Si, comme l’enseigne la géologie depuis James Hutton, Jean-Baptiste Lamarck, Charles Lyell et Charles Darwin, la surface du globe terrestre a été profondément transformée par la vie, on peut affirmer qu’elle l’a été plus fondamentalement encore par l’eau en raison d’une des particularités ou même des anomalies de cette dernière. En effet, “le comportement de l’eau à la solidification (au gel) : contrairement à la plupart des corps fusibles, l’eau subit une dilatation, d’où la densité de la glace inférieure à l’unité. En tant que facteur de milieu, l’eau agit par de tels effets : rôle déliteur du gel sur les roches, flottaison des glaces. Parce que leur densité passe par un maximum à +4C, les eaux lacustres et certaines eaux marines superficielles bénéficient d’un brassage saisonnier.” (3)
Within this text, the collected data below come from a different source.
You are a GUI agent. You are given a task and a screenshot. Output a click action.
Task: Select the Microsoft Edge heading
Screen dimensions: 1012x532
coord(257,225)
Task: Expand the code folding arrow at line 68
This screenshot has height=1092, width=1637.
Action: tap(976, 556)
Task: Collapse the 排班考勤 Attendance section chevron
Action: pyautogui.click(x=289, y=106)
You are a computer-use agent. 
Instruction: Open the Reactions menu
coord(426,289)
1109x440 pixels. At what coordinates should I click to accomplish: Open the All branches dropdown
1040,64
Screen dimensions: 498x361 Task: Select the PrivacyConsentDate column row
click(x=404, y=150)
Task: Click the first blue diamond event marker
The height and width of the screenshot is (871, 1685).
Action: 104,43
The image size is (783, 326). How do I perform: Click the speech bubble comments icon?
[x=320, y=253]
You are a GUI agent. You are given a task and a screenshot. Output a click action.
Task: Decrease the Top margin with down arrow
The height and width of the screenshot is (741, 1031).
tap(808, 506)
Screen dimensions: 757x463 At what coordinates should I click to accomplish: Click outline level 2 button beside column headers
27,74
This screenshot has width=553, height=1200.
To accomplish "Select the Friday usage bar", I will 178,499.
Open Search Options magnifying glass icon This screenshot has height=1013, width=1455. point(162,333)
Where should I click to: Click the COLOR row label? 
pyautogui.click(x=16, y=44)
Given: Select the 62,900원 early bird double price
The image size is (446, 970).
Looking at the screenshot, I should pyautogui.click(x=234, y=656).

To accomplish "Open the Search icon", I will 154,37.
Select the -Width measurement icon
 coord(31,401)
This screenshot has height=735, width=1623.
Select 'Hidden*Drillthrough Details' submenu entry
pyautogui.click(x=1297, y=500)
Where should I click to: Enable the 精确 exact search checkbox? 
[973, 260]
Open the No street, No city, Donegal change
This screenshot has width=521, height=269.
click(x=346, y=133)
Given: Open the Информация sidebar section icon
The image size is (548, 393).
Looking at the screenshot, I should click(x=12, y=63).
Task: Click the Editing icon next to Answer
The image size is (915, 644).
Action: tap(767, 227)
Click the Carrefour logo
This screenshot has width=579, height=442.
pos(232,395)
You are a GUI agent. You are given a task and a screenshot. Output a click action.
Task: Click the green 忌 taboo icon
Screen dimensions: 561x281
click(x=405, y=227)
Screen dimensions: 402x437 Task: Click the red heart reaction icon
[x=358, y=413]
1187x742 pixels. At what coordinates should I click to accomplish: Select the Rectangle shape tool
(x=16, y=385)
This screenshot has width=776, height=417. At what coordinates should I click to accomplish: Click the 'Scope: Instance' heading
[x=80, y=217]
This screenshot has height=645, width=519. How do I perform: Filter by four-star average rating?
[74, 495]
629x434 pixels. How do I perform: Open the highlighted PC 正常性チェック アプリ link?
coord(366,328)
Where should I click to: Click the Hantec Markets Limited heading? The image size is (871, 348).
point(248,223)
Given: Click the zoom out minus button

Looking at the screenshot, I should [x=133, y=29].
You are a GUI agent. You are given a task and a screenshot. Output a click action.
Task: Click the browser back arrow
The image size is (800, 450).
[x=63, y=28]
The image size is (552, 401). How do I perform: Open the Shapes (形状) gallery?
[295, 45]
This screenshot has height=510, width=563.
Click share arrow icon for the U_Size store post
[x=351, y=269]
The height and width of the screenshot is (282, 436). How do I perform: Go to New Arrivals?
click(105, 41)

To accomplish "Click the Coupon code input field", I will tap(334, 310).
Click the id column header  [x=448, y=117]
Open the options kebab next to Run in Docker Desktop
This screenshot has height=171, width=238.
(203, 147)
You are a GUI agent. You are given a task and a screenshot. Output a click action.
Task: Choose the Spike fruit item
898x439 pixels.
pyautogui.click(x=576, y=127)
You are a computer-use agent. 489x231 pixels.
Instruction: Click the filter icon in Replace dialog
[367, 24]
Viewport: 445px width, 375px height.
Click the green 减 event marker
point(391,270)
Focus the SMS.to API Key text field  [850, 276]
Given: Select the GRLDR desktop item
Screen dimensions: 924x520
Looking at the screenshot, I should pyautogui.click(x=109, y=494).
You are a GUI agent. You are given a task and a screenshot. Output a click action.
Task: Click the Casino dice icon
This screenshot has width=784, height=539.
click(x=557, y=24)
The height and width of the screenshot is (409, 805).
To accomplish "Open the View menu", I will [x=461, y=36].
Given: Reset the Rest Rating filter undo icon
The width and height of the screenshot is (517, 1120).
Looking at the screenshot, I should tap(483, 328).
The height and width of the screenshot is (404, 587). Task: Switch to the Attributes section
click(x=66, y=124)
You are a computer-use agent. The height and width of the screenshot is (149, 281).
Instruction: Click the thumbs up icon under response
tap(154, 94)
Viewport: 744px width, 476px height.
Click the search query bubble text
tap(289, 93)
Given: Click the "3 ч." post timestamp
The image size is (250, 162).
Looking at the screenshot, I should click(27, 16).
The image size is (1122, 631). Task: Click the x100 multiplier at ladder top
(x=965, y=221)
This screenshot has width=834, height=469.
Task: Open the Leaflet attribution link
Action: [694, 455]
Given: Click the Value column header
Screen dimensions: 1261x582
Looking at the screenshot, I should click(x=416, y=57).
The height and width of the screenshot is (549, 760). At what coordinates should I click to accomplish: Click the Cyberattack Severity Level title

On sait que près des trois quarts de la surface du globe terrestre sont recouverts d’océans et de mers constituées d’eau salée. Les géologues ont calculé que “la réserve totale de notre planète en eau est de 1’400.000.000 km3, ce qui est considérable. De toute l’eau présente sur Terre, seulement 2.59% est de l’eau douce. Sur ces 2.59%, il y en a une partie, environ 2%, bloquée dans les calottes glacières et les glaciers. Le reste de l’eau douce est dans le sol (0.59%), ou accessible directement : lacs, rivières, fleuves, etc. (4)

La molécule d’eau est de loin la molécule la plus répandue dans les organismes vivants, tant dans la flore que dans la faune, puisque sa part dans le poids de ces organismes varie de 60 à 95 %. Chez l’être humain, elle oscille autour de 65%. Privé d’eau, l’organisme vivant dépérit, et l’être humain meurt en deux ou trois jours. Aussi bien l’eau tient-elle une place considérable dans l’ordre socio-économique comme en biologie.

“L’eau n’est pas qu’un bien ; elle est aussi un lien. Ce lien est inscrit au plus profond de ces vivantes créatures de la soif que nous sommes. La soif n’est pas que la manifestation d’un besoin d’hydratation ; elle est une relation.” (5)

Dans ces conditions on conçoit l’importance que peut revêtir la pollution des eaux douces, que ce soit par des produits chimiques, tels que les pesticides et les détergents ou par des éléments tels que le plomb ou le mercure.

Les eaux marines aussi peuvent subir des pollutions d’origine organique autour des grands ports, ou encore d’origine agricole, militaire, industrielle et notamment pétrolière. (6)

Que les pollutions marines puissent avoir des conséquences, non seulement économiques et politiques, mais aussi écologiques et biosphériques, voilà qui pose d’immenses problèmes dont il est difficile de prendre la mesure.